Friday, November 11, 2011

Working on an ASP.NET Project

Last week I started working on an ASP.NET project.  At the start, I was planning to use ASP.NET MVC 3.  I worked on MVC project 5 years ago.  That project was based on initial framework by Microsoft Patterns and Design group. Now this MVC has been changed a lots. It seems much easier to work with.

The first thing was a spike on this new framework. I tried one example from ASP.NET MVC web page.  One thing I don't like is that the project is integrated with Microsoft Entity Framework and SQL Express.  I had to break the connection to the SQL db to make it work. It took me one day to get main web page working.

Then I deployed to  our dev IIS, which is in a box of Windows Server 2008 R2 with .NET 2.0, 3.5 available. Unfortunately, the initial deployment was not working.  The project I created was based on MVC 4 and .NET framework 4.0.

I installed .NET framework 4.0. Still the web page on IIS was not working. I installed ASP.NET MVC package on the box. Still not working.  It looks like the Razor engine was not configured on IIS. I got 404 error, denying access to the content of a path, which is the basic structure of {site}/{controller}/{action}/, with no .aspx. Finally, I got it working by installing WebMatrix.

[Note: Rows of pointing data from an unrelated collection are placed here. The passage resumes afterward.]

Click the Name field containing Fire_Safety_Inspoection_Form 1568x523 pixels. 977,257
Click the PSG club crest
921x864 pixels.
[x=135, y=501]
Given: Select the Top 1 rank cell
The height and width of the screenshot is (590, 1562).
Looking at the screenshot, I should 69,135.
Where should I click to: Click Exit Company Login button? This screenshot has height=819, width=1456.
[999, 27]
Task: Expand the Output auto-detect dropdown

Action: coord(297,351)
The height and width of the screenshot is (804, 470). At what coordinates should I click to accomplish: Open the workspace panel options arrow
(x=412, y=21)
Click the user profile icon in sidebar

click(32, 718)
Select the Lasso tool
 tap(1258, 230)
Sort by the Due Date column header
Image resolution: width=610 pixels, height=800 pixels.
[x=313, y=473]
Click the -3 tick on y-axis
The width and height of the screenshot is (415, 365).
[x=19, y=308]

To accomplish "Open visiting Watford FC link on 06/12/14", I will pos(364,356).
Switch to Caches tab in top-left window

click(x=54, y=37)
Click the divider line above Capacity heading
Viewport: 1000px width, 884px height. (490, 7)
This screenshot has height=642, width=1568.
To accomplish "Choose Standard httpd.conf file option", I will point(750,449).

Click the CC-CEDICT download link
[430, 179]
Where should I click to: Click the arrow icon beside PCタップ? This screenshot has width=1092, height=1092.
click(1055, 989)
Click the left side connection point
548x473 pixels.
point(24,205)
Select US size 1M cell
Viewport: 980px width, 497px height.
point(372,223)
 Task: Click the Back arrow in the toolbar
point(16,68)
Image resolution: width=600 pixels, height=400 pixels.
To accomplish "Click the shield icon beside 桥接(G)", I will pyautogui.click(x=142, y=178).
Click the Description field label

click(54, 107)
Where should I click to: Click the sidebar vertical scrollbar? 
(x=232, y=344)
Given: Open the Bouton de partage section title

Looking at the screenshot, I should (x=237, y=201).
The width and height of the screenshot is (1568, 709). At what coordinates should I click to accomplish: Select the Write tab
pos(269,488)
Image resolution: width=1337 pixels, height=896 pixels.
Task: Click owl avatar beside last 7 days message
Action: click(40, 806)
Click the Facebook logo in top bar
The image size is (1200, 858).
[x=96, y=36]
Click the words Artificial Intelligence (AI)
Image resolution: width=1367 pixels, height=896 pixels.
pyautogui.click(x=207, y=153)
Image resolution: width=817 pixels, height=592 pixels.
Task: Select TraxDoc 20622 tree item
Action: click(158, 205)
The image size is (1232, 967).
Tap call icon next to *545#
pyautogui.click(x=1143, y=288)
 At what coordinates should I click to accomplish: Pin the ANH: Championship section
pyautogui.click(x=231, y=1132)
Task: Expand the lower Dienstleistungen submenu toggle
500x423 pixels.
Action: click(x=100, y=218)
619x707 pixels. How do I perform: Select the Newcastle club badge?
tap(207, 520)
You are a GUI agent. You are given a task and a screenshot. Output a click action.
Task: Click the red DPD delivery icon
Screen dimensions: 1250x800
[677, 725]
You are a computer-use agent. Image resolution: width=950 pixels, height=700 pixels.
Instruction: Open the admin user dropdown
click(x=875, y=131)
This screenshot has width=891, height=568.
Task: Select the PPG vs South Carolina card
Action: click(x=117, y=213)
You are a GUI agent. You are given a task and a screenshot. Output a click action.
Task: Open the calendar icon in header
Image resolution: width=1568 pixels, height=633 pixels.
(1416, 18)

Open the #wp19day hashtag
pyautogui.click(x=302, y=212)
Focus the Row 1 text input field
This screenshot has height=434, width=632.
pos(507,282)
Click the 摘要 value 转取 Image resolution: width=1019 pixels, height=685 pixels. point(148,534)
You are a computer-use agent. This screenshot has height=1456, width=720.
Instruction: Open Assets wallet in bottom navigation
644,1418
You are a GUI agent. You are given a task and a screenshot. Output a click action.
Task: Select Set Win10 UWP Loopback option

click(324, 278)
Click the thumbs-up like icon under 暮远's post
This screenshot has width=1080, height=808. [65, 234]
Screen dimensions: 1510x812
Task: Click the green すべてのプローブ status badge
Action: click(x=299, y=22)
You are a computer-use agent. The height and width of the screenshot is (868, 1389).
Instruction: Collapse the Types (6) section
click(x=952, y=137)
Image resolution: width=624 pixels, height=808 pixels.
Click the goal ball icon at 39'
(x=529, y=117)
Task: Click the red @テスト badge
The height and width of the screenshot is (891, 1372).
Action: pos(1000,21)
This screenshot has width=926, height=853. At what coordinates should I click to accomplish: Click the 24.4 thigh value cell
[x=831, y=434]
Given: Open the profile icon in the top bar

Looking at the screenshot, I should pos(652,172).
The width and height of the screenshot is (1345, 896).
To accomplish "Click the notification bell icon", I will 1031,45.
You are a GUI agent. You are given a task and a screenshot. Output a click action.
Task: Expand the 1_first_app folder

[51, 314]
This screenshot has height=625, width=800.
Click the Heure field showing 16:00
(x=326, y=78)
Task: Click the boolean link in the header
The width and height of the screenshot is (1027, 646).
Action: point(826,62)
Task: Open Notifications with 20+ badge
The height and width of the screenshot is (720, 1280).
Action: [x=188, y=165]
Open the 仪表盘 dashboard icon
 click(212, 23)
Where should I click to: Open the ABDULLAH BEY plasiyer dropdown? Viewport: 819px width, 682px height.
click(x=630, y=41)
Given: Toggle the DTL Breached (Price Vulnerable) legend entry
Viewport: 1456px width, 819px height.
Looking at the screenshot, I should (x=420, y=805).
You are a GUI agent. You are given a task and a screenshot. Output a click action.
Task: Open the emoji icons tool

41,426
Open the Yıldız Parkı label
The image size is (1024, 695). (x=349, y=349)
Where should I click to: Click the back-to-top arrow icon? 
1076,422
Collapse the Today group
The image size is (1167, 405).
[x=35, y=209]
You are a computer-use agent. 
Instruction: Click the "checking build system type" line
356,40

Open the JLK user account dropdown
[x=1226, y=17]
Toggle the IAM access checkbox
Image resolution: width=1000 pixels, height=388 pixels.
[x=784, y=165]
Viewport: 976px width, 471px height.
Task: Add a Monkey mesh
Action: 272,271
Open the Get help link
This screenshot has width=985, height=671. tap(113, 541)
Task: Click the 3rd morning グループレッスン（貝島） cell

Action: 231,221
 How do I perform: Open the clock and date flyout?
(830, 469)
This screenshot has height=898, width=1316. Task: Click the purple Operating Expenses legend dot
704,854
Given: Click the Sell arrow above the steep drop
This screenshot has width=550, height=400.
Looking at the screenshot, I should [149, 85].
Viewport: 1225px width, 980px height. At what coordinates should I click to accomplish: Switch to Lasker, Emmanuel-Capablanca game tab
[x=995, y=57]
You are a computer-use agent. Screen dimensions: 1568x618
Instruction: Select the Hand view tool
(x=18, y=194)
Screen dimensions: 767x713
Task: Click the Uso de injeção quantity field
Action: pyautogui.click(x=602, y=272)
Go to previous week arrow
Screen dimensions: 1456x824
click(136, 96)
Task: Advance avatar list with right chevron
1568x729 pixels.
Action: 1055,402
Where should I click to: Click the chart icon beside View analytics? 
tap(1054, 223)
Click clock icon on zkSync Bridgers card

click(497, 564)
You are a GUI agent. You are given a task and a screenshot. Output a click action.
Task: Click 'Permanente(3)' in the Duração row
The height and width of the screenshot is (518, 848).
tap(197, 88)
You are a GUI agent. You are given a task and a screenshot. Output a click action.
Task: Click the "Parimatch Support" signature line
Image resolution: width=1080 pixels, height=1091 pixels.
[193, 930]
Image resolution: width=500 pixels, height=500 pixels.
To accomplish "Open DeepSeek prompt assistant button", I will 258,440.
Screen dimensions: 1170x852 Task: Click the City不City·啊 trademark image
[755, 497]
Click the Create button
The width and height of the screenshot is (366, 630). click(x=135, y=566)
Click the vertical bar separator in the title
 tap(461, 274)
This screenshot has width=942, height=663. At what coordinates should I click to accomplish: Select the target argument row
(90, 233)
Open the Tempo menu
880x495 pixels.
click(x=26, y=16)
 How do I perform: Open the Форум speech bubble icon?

With all those installation, my MVC example web page was displayed on the IIS. I was very happy to tell my project BA, who is the main force to push this project with new framework. Unfortunately, on the second day, I realized that all the existing web pages stopped working. That's really bad news.

Since my project is in a very tight schedule, I made decision to roll my project back to a .NET 2.0 based ASP.NET web project. This is the one consistent with our existing web pages. I blamed Microsoft for IIS not being able to support .NET 2.0 and plus web pages.

Two days later, I spent several hours on IIS configuration. I saw that all the web sites on the deb box was based on application pool by defaults, which is .NET 4.0.  In the screen of application pool, there are previous ones based on .NET. After I changed the AP for existing web sites to .NET 2.0, all those sites are back to work. It is the updates that causes the AP changed. Still I think the installation should not change those AP settings.

That's quite up and down experience. I have learned good lesson about IIS configurations. IIS does support parallel .NET frameworks by specifying AP. Just imaging IIS as an application, and all the web sites are web pages based on all libraries.  The IIS is a complicated application. With IIS management console, the configuration can be set for web sites, which supports previous ASP.NET projects.

I'll continue to work on this project based on .NET framework 2.0 and ASP.NET. The next phase is to update it to .NET 4.0, hopefully with MVC 3.